X.
DELEITES SOBRENATURALES

1

El viaje se convirtió en un verdadero tormento de allí en adelante. Los acontecimientos acaecidos en el huerto habían agotado todas las reservas de energía que le quedaban a Cal. Tenía contracciones nerviosas en los músculos de las piernas, como si éstas estuvieran al borde del espasmo; las vértebras de la parte inferior de la espalda parecían haber perdido el cartílago y estar rozando unas contra otras. Trató de no pensar en lo que ocurriría cuando llegasen al Firmamento, si es que alguna vez llegaban. En óptimas condiciones, él y De Bono apenas conseguirían igualar a Shadwell. Pero tal como estaban, serían carne de cañón.

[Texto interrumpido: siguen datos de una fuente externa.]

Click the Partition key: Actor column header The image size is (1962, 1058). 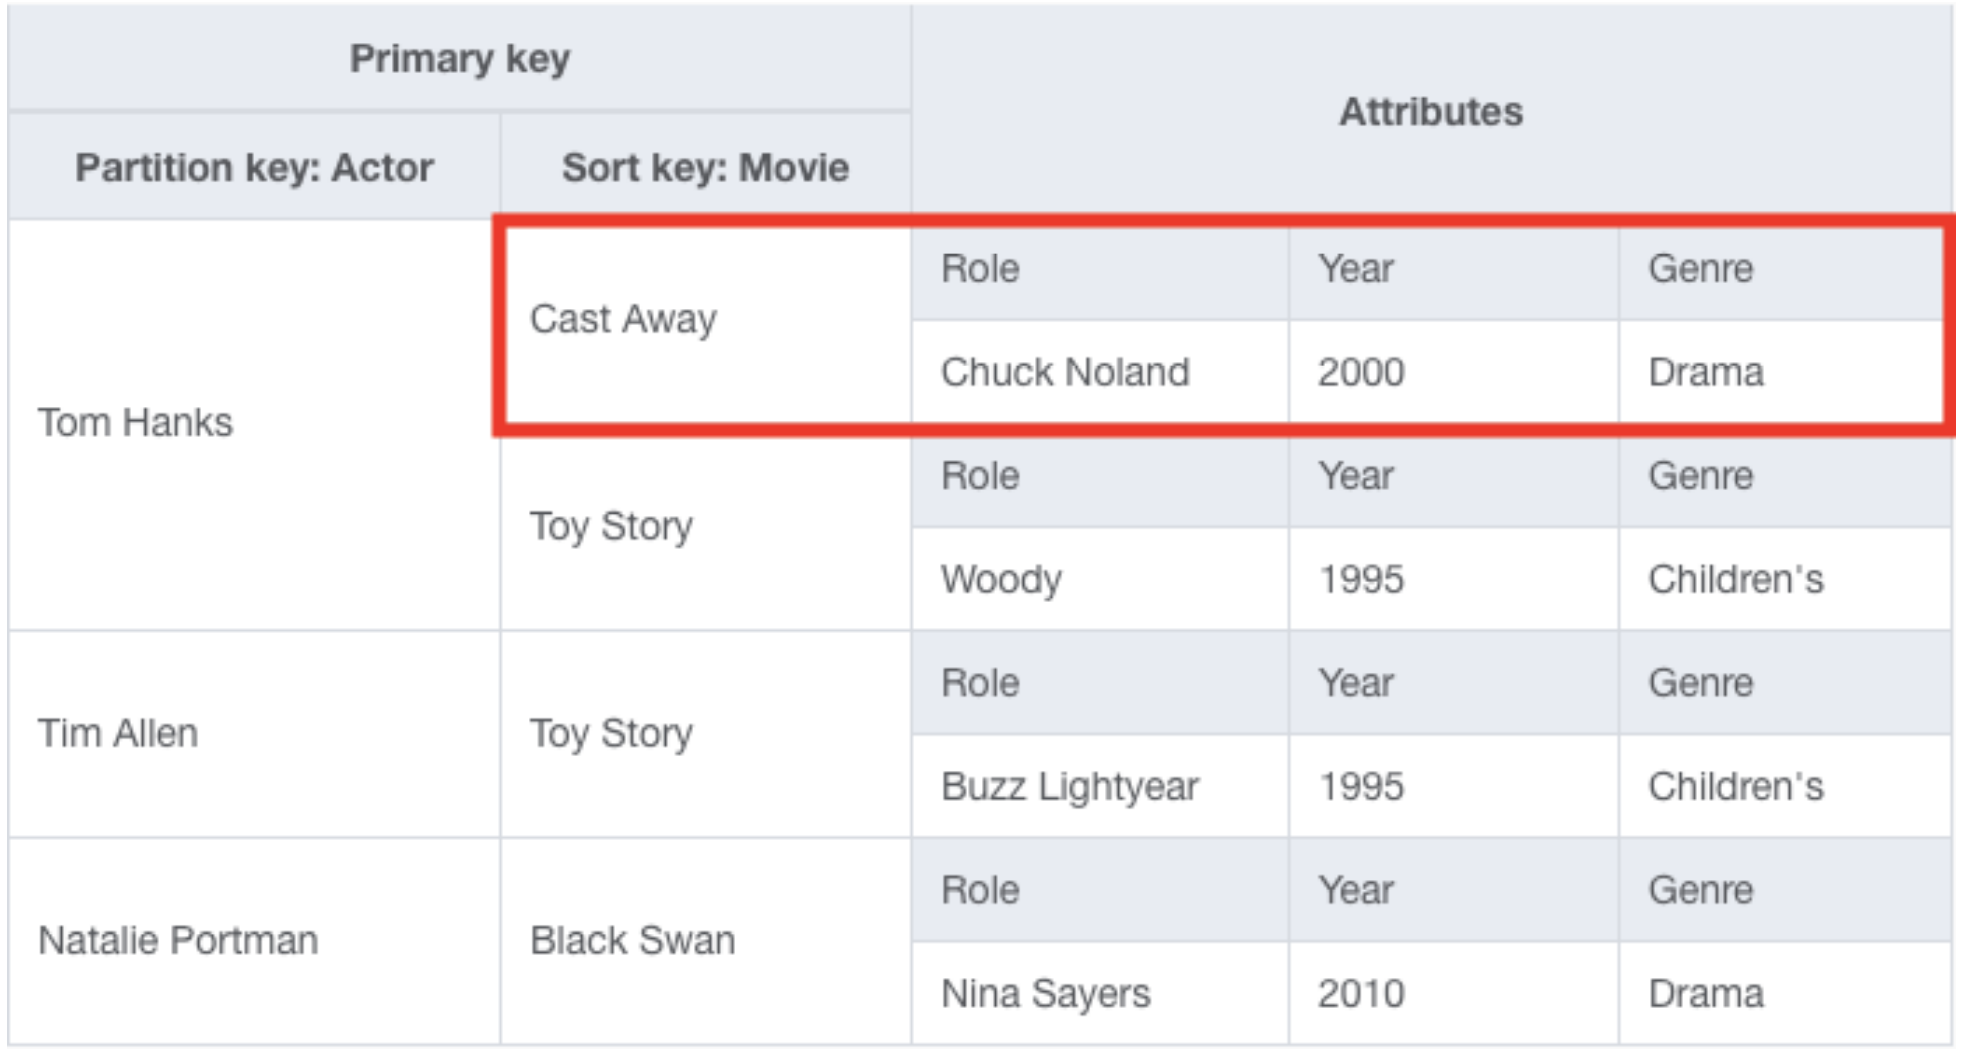(x=255, y=166)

A las esporádicas maravillas que la luz de las estrellas les habían puesto de relieve —un anillo de piedras unidas por bandas de niebla susurrante; lo que, en apariencia, era una familia de muñecas, con caras pálidas e idénticas, que sonreían beatíficamente desde detrás de una silenciosa catarata de agua—. Cal no les dedicaba más que alguna mirada rápida y superficial. La única panorámica que hubiese podido poner alguna palabra de gozo en sus labios en aquel momento habría sido un colchón de plumas.

Pero hasta los misterios empezaron a escasear después de cierto tiempo, cuando De Bono lo condujo por la oscura ladera de una colina, con un suave viento que se movía en la hierba alrededor de los pies de ambos.

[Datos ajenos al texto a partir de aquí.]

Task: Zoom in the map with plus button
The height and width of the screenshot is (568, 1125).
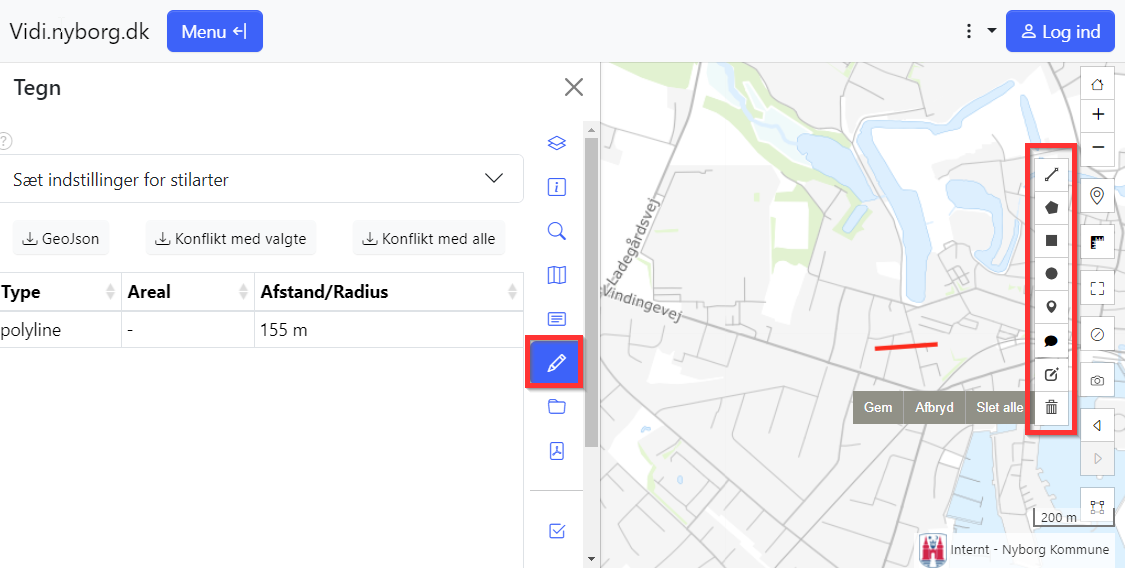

La luna estaba saliendo por entre un banco de cúmulos, de forma que convertía a De Bono en un fantasma a medida que avanzaba por aquella empinada pendiente. Cal lo seguía como un corderito, demasiado cansado para poner el camino en tela de juicio.

Pero poco a poco Cal se fue dando cuenta de que los suspiros que oía no eran debidos solamente a la voz del viento. Había en ellos una música oblicua; una melodía que iba y venía repetidamente.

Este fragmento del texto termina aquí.